In May 2018 he was named Bradford City's 'Youth Team Player of the Year' for the 2017–18 season.

He signed a one-month loan deal with Stafford Rangers in December 2018. He made 5 league appearances.

In July 2019 he signed on loan for Guiseley. His loan ended in September 2019, with Bradford City manager Gary Bowyer saying he was considering sending him back out on loan. He made his senior debut for Bradford City later that month, in the EFL Trophy.

On 26 May 2020, it was announced that he was one of 10 players who would leave Bradford City when their contract expired on 30 June 2020.

On 15 October 2020, it was announced that he had joined Derby County, joining the club's under-23 side. On 14 June 2021, it was announced that he would leave Derby at the end of the season, following the expiry of his contract.

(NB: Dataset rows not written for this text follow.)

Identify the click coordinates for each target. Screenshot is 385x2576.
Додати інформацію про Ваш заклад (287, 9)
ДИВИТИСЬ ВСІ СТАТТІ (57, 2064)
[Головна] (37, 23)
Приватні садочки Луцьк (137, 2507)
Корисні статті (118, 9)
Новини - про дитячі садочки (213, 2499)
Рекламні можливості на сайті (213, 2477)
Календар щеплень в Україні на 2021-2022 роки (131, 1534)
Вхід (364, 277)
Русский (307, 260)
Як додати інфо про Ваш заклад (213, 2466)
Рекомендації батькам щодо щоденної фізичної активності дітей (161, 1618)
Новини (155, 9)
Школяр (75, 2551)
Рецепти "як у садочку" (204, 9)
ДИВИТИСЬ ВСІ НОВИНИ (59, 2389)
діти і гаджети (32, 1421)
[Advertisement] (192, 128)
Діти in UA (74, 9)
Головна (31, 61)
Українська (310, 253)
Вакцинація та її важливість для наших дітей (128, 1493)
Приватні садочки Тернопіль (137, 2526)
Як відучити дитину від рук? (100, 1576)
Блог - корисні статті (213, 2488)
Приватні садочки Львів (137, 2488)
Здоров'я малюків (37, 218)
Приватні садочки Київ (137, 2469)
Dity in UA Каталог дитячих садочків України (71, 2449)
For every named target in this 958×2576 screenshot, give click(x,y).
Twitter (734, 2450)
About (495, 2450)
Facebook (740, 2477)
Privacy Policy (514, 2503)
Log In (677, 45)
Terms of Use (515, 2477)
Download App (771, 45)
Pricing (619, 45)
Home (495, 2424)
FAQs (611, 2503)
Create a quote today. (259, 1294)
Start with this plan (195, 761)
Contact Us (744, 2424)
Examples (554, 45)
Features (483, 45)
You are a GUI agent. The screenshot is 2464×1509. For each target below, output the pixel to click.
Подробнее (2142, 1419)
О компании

On 7 August 2021, after a series of games as a trialist, it was announced that he had signed a deal with Boston United for the 2021–22 season.

On 4 December 2021, Sykes-Kenworthy signed for National League North side Bradford (Park Avenue). He was "ever-present" in the first team, and in January 2023 said he hoped one day to return to League football. He became club captain for the 2023–24 season, and manager Mark Bower challenged Sykes-Kenworthy to become a leader for the club.

After 17 appearances for Park Avenue in the 2023–24 season, he transferred to York City in October 2023 for an undisclosed fee.